# The 'Ratty' Robin



## Alienbaby17 (Sep 3, 2015)

*The Robin Resurrection*

I've been infatuated with the Elgin Robin since I first saw one several years ago. I think it's a striking bike whose design really encompasses some of the best styling cues of the time.  Plus, I think the Zeppelin design of the tank is probably (arguably) the coolest bicycle tank ever made.

Realistically buying a complete Robin was not something that I could comfortably afford to do at this point in my life. But, because I'm a really impatient person I decided to acquire it on the, "Johnny Cash Plan" a.k.a. "One Piece at A Time". . Obviously there's almost no worse way to build a project bike. It's pretty much guaranteed to take the longest amount of time and cost the most amount of money.
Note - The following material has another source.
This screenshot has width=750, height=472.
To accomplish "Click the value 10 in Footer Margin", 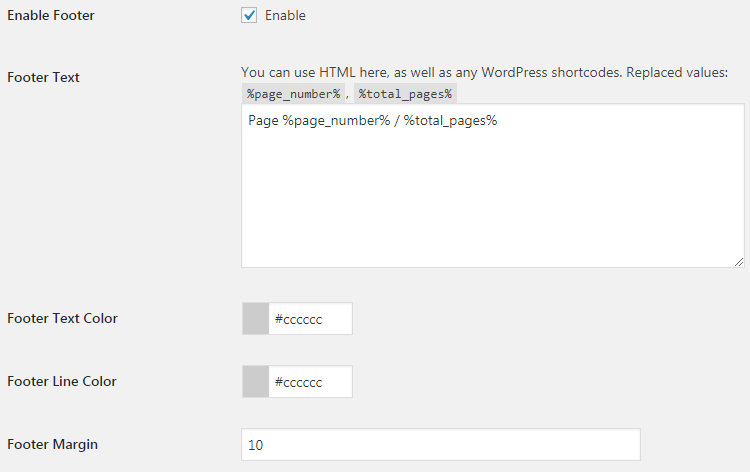I will pos(255,445).
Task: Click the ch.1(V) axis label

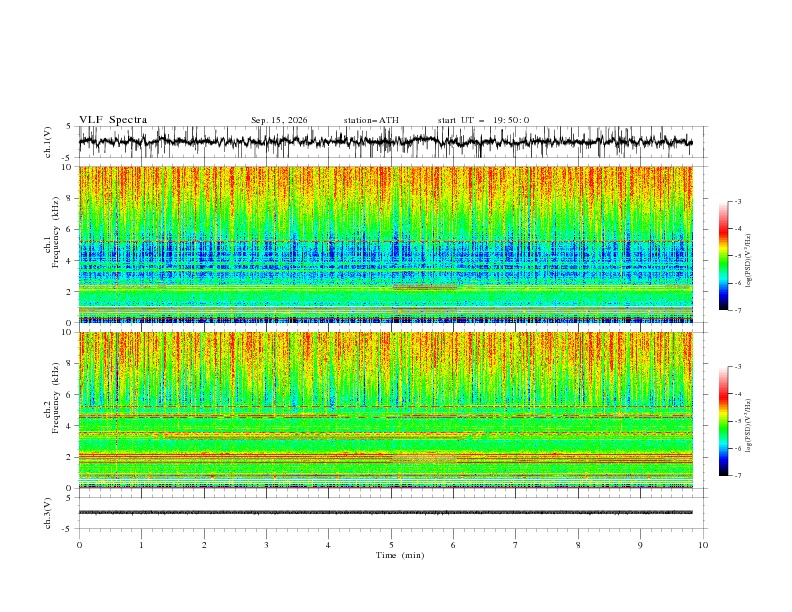Action: pos(48,142)
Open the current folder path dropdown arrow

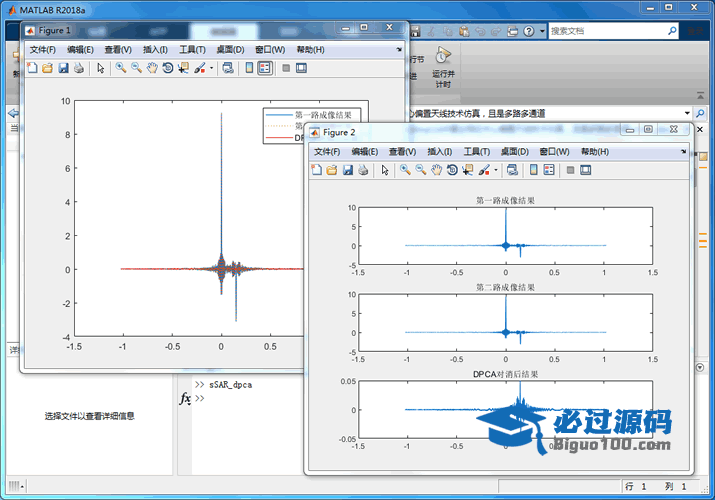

That said, I don't mind a long-term project.

The plan is to gradually compile all of the correct parts piece-by-piece until I have a complete bike cobbled together. Once that is accomplished I will probably begin to go through what I have to make it pretty. It appears the original paint is long gone on the frame so I foresee paint and body work in my future. At this point I'm imagining doing more of a, 'back to new' restoration but I wouldn't rule out the possibility of a more weathered "patina'd" look.

After a few failed attempts over the years to find a project Robin I finally came across this tank for sale earlier this year.  Yes, unfortunately the tank is a fiberglass reproduction, but it was available and in my budget- two qualities I don't expect to find in an original Robin tank.  I may keep that on the bike forever or perhaps it will just be a placeholder until I can both find and afford an original tank.  






In my pursuit of the elusive Robin I made the foolish mistake of setting up an EBay alert for the term, "Elgin Robin" so that every time a part or bike was listed I got an email notification. About a month ago an early model frame came up for sale and I impulsively bought it before I really gave it more than five minutes thought. It was a little beat up but really made me feel like I had a good foundation for the project.


----------



## catfish (Sep 3, 2015)

Great start. These are cool bikes. 




Alienbaby17 said:


> I've been infatuated with the Elgin Robin since I first saw one several years ago. I think it's a striking bike whose design really encompasses some of the best styling cues of the time.  Plus, I think the Zeppelin design of the tank is probably (arguably) the coolest bicycle tank ever made.
> 
> Realistically buying a complete Robin was not something that I could comfortably afford to do at this point in my life. But, because I'm a really impatient person I decided to acquire it in the, "Johnny Cash Fashion" a.k.a. "One Piece at A Time".
> 
> ...


----------



## Alienbaby17 (Sep 3, 2015)

catfish said:


> Great start. These are cool bikes.




Thanks, Catfish. I'm super excited to finally be putting one of these together!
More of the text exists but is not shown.